▸ **EXERCISE AIM**: An exact transcription is needed of the lines below from the one with "Store (402, 46)" through the one with "Digital Eye Strain (267, 2378)", with no other lines and no pictures.
━━━━━━━━━━━━━━━━
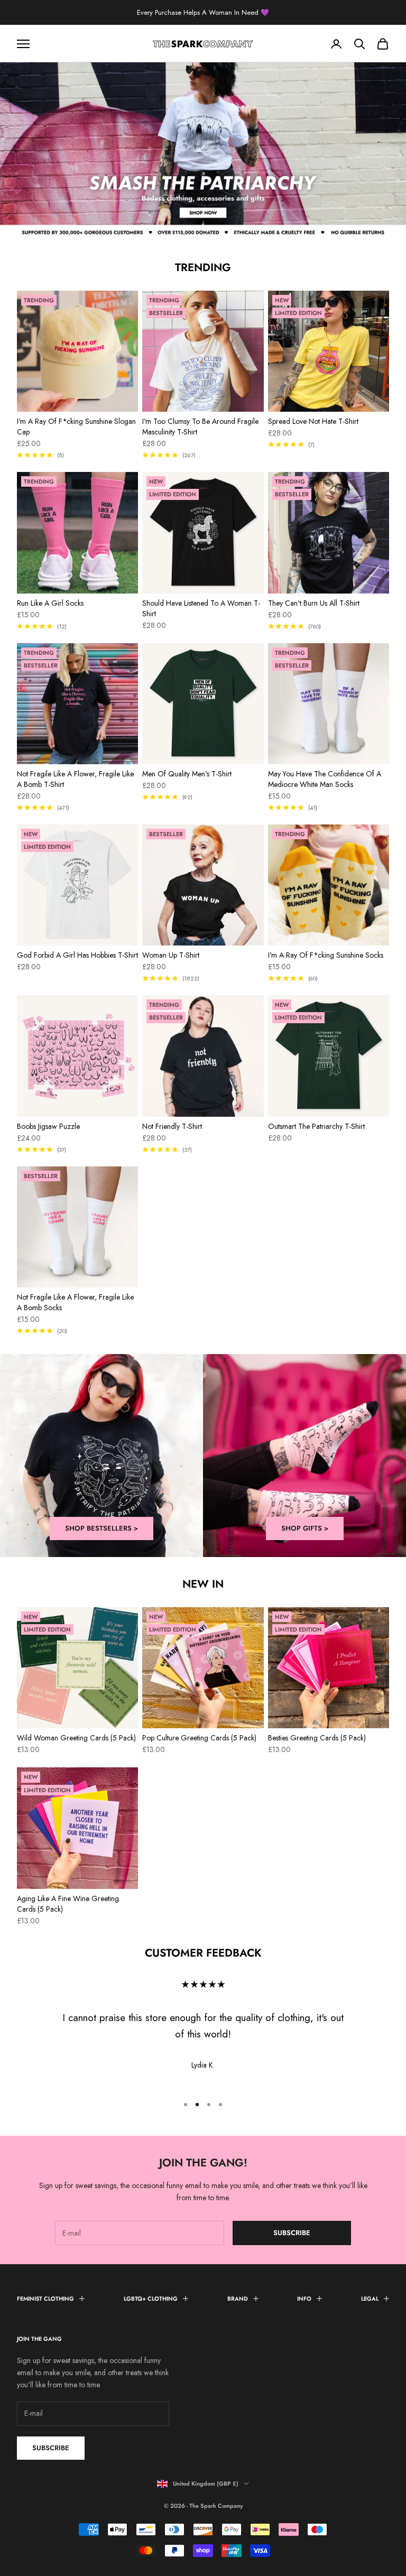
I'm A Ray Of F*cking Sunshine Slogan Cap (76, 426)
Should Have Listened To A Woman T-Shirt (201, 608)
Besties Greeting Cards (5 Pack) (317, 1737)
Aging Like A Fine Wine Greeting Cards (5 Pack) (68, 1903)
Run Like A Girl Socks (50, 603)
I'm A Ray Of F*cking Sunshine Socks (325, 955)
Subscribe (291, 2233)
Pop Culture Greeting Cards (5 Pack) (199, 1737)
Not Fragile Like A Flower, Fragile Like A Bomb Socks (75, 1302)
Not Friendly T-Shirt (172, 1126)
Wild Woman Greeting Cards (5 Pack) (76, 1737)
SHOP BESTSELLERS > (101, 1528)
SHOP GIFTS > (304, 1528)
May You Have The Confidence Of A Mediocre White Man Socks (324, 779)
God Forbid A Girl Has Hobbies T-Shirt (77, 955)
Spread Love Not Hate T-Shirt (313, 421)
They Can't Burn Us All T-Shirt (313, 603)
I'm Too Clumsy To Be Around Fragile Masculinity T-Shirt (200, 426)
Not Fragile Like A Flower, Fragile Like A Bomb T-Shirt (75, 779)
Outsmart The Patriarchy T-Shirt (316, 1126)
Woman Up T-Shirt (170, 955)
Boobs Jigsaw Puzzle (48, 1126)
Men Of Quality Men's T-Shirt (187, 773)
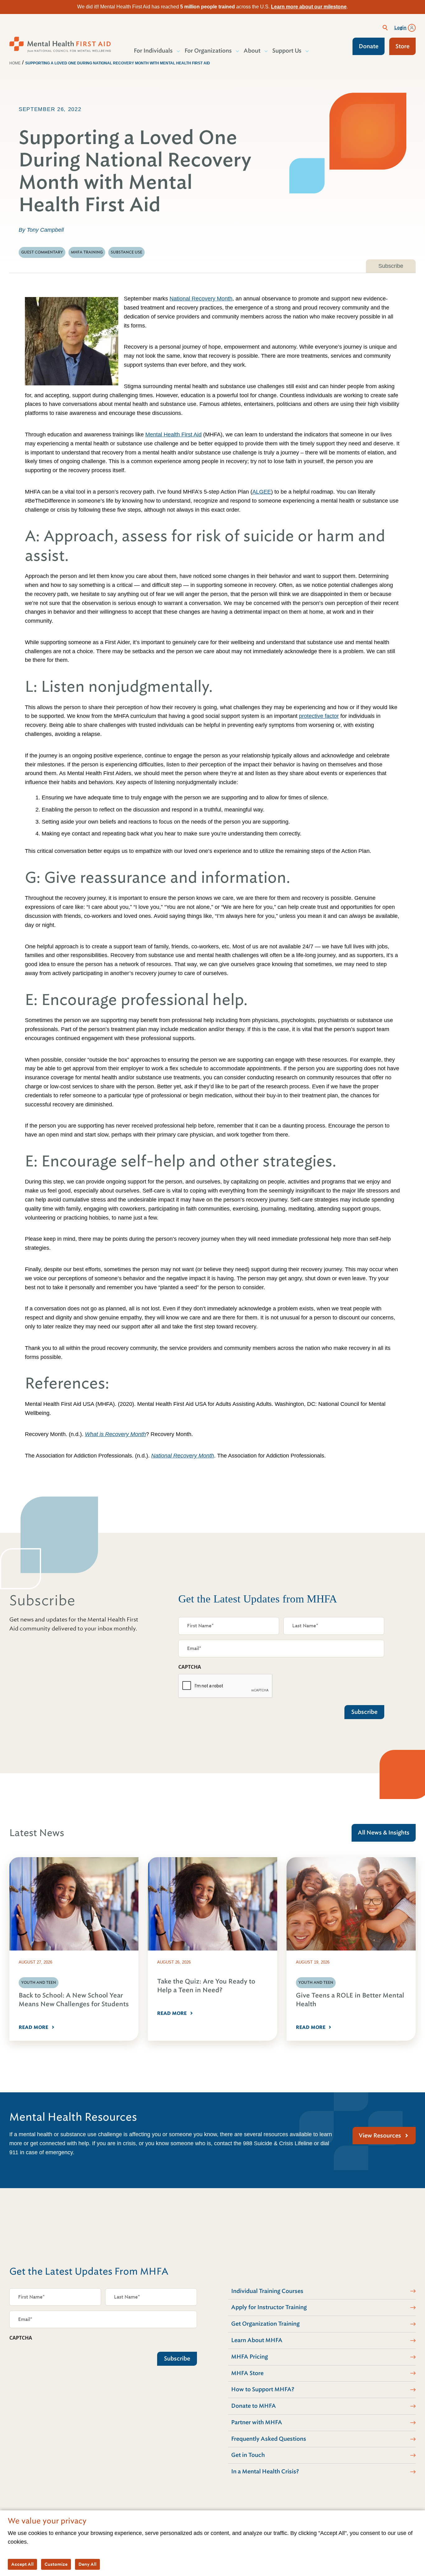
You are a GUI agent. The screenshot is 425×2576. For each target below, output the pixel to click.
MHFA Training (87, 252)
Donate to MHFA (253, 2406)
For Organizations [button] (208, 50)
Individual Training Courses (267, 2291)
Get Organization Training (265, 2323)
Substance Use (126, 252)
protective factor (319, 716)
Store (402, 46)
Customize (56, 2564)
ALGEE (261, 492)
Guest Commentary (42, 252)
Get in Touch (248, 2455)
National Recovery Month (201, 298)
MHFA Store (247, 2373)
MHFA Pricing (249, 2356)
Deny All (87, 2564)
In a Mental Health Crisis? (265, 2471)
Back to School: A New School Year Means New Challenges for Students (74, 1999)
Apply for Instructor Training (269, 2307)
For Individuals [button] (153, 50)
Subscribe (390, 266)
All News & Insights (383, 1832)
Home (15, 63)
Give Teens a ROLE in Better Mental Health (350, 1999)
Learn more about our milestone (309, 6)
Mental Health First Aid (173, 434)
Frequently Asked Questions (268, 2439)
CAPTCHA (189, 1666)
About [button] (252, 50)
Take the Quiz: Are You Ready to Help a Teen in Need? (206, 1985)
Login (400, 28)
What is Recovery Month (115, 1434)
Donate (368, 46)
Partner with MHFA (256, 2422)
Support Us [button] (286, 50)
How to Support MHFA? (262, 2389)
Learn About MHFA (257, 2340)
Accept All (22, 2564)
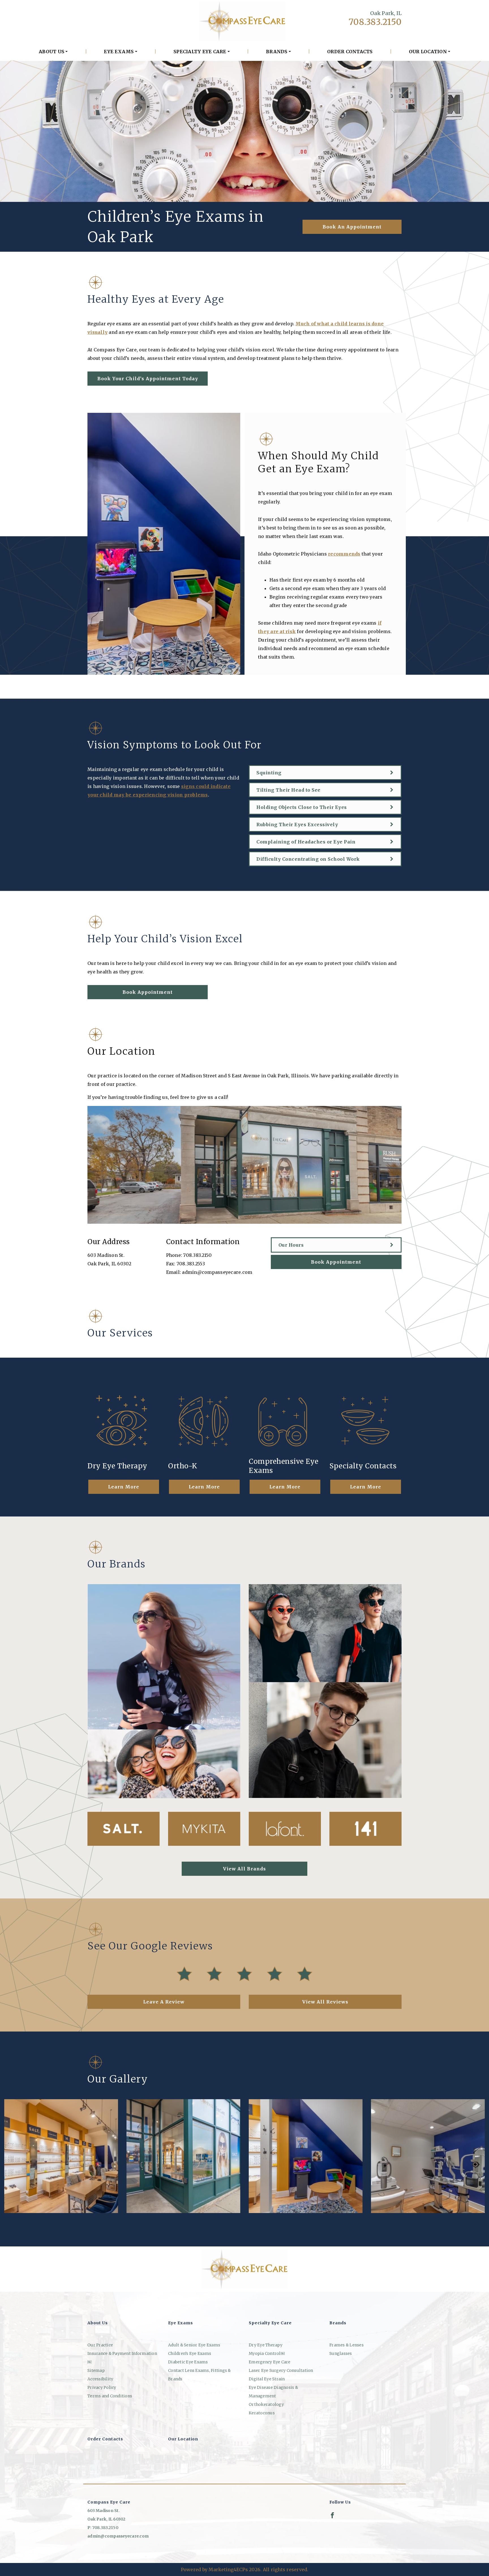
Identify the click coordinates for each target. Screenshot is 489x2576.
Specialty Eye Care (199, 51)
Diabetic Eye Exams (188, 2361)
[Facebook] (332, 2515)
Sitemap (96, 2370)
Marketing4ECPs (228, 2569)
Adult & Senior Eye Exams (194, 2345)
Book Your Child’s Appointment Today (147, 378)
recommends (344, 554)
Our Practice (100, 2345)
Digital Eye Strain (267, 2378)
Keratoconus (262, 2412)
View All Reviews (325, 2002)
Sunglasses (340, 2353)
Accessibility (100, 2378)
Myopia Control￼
━━━━━━━━━━━━━━━━
▸ **TASK RESULT**:
Store (402, 46)
Customize (56, 2564)
ALGEE (261, 492)
Guest Commentary (42, 252)
Get in Touch (248, 2455)
National Recovery Month (201, 298)
MHFA Store (247, 2373)
MHFA Pricing (249, 2356)
Deny All (87, 2564)
In a Mental Health Crisis? (265, 2471)
Back to School: A New School Year Means New Challenges for Students (74, 1999)
Apply for Instructor Training (269, 2307)
For Individuals [button] (153, 50)
Subscribe (390, 266)
All News & Insights (383, 1832)
Home (15, 63)
Give Teens a ROLE in Better Mental Health (350, 1999)
Learn more about our milestone (309, 6)
Mental Health First Aid (173, 434)
Frequently Asked Questions (268, 2439)
CAPTCHA (189, 1666)
About [button] (252, 50)
Take the Quiz: Are You Ready to Help a Teen in Need? (206, 1985)
Login (400, 28)
What is Recovery Month (115, 1434)
Donate (368, 46)
Partner with MHFA (256, 2422)
Support Us [button] (286, 50)
How to Support MHFA? (262, 2389)
Learn About MHFA (257, 2340)
Accept All (22, 2564)
Identify the click coordinates for each target. Screenshot is 489x2576.
Specialty Eye Care (199, 51)
Diabetic Eye Exams (188, 2361)
[Facebook] (332, 2515)
Sitemap (96, 2370)
Marketing4ECPs (228, 2569)
Adult & Senior Eye Exams (194, 2345)
Book Your Child’s Appointment Today (147, 378)
recommends (344, 554)
Our Practice (100, 2345)
Digital Eye Strain (267, 2378)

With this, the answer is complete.